Releasing a debut album on your own record label is not uncommon of Manchester’s DIY culture. Though in this instance is more illustrative of GeEkgiRL’s industrious character, ambition and drive. It’s been 2 years since GeEkgiRL met, playing their first gig after 2 rehearsals. Ask them what their influences are and they’re likely to stare in different directions and pluck something as opposite as the corners they were staring at. GeEkgiRL’s music is refreshing, as Joel, Fi and Ted, within their own individual musical capacity, echo many different musicians and sounds. As a band, they do not seem content with using someone else’s recipe and have created an inventive blueprint of pop, soul, punk, blues and funk, served with spirit, and seasonings of melancholy.
Having found a sound engineer that could fit all the elements of GeEkgiRL’s sound to desired proportions onto their debut album, GeEkgiRL burst out in jack-in-a-box style with the opening track, ‘Get it on.’ A perfect blend of punk, funk, country and pop with unashamedly fickle, lustful, cheeky lyrics. The bass rubs it’s self infectiously against you, played with the rigor of Flea (RedHotChillis) and catchy sound reminiscent of the Violent Femmes. Listening to just the opening track would create a false impression of who GeEkgiRL really are. The second track, “Filth,” immediately changes course, bringing us into darker waters, sung with a hint of disdain, and is something you’d get if Patti Smith and Kate Bush had a love child fought over by Chrissy Hynde.

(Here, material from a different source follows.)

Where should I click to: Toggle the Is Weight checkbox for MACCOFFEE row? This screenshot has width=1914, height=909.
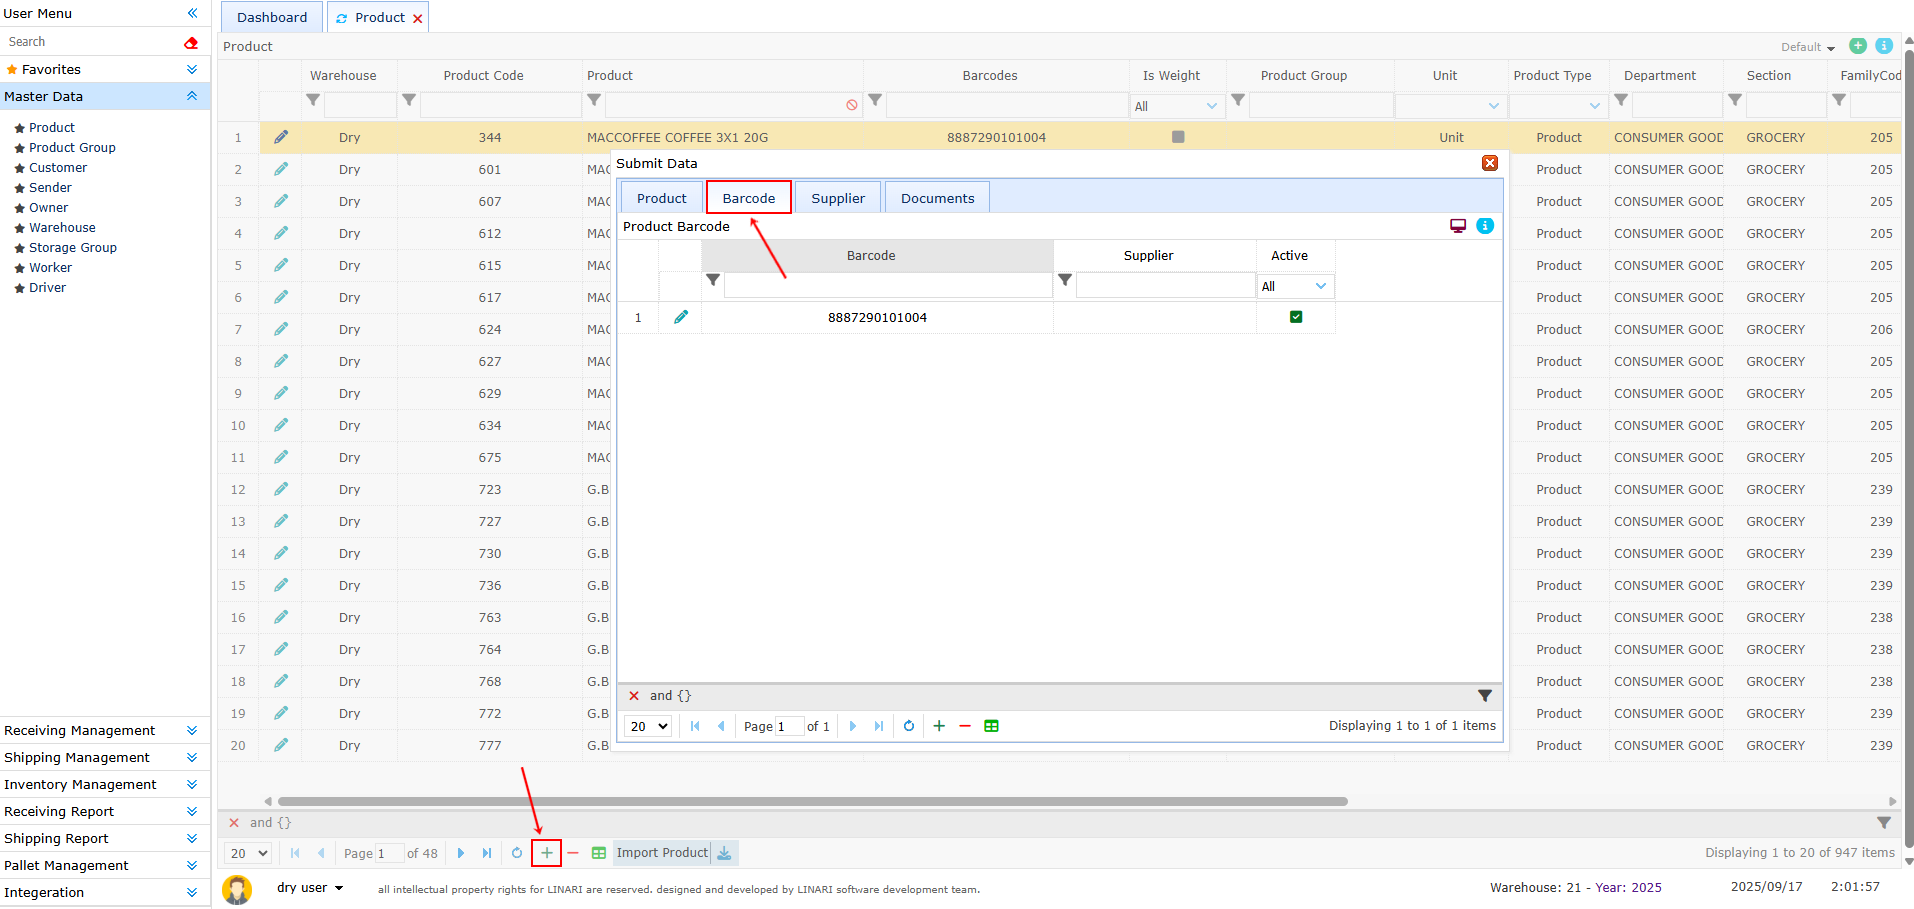tap(1178, 137)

The album pulls you to different areas of a ball park and you feel you experienced a full flavoured meal, batted between genres, realising you cannot predict where it’ll take you next. ‘I wanna be,’ brings you back in the realms of pop and fully acquaints you with Joel and Ted as backing vocalists, to give added elements to this quirky, wistfully forward, up-beat song. ‘Here we go,’ is an amazingly visual song with the parts played to perfection by the funky bass, drums and timed delivery of lyrics. The songs intro lulls you into thinking it might be one of the quieter tracks, but then Fi unleases her voice onto, you armed with angst and hurt and burdened with pride and annoyance. “You owe me”, swings back round out of pop corner of track 5s, (‘You’re so cool,’) to draw out an uneasy sound to match the bitter lyrics, “you better watch out, ‘cos you owe me.” ‘O!’ is pretty orgasmic. ‘Elvis’ unfolds a picture painted by the delicate, contemplative piano, of sitting alone in a bar, nursing countless glasses of drink and even more memories. “No body asks if I reach for the glass, the liquor here’s easy.’ The music compliments the chorus’s height, with the growling bass and drums…. ‘Save my soul/Won't you save my soul/I need some help baby/But you'd have to be crazy/To want to save my soul.” The concluding track, “Devil and the dolly,” is the most matured GeEkgiRL song, sculpted along the years into what you hear today. Fi’s theatrical delivery gives even more depth to this beautifully crafted narrative, directed by drums and a bass that has been caressed into producing its sounds. Far from being an end track to stipulate ‘the end,’ of the album, it merely states GeEkgiRL’s arrival. I get the impression that they will stay as long as they like, thank you very much. It’s easy to see why GeEkgiRL were eager to release this album. They believe in their music and that it should be heard. And so it should.